Resume the article on Broadcom's NFV strategy and carrier cost savings, writing on from its final sentence.

Text block:
╭──

According to a decent interview/story in Light Reading, Broadcom has an NFV strategy (no surprise) and it’s one that favors the notion of a hybrid technology approach, augmenting COTS with specialized technology to enhance performance (no surprise there either; they make the stuff). But just because you’re opportunistic doesn’t mean you’re wrong, and there are a number of factors that complicate the seemingly simple notion of NFV savings through off-the-shelf hardware. Specialization of hardware, hybridization as Broadcom would put it, is one, but Broadcom will need to think about all the others too.
Factor number one is that it’s not really what carriers want these days. Most of the operators who have delved into NFV seriously have already decided that capital savings won’t make enough difference to help them. NFV targets primarily specialized appliances, and there aren’t enough of them in a network to drive a big shift in cost. Not only that, most operators agree that capital savings wouldn’t likely be more than 25% max, and most of that could easily be eaten up in operations costs. Replacing a single branch access box by three or four containers linked with service chaining generates more components, thus more complexity, thus more cost. That means that first and foremost, an NFV strategy has to address the totality of the business issues, primarily operational efficiency and service agility.

╰──

Material provided:
╭──

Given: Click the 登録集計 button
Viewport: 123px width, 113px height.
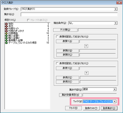Looking at the screenshot, I should pyautogui.click(x=109, y=108).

╰──

Expected answer:
Factor number two is that many of the NFV targets are really not even NFV applications. IMS and EPC, as I’ve pointed out, are more like simple cloud hosting, which we can already do. Service chaining, assuming you really want to approach it right, is more likely to require an agile edge box that you can load with the proper functionality, as a number of vendors have already noted. The good news for Broadcom is that it’s easier to justify specialized hardware in a custom device, even one that’s service-edge-based.
You can probably see a point here already. Yes, it is true that many possible applications of servers in networking would benefit from specialized hardware—and software for that matter. We should be thinking about what an optimized NFV platform would look like overall, and then recognizing that COTS may be giving up too much for too little gain. But, we have to note that if capex reduction isn’t really the target then optimizing hardware to support the real NFV mission demands we know what that mission is.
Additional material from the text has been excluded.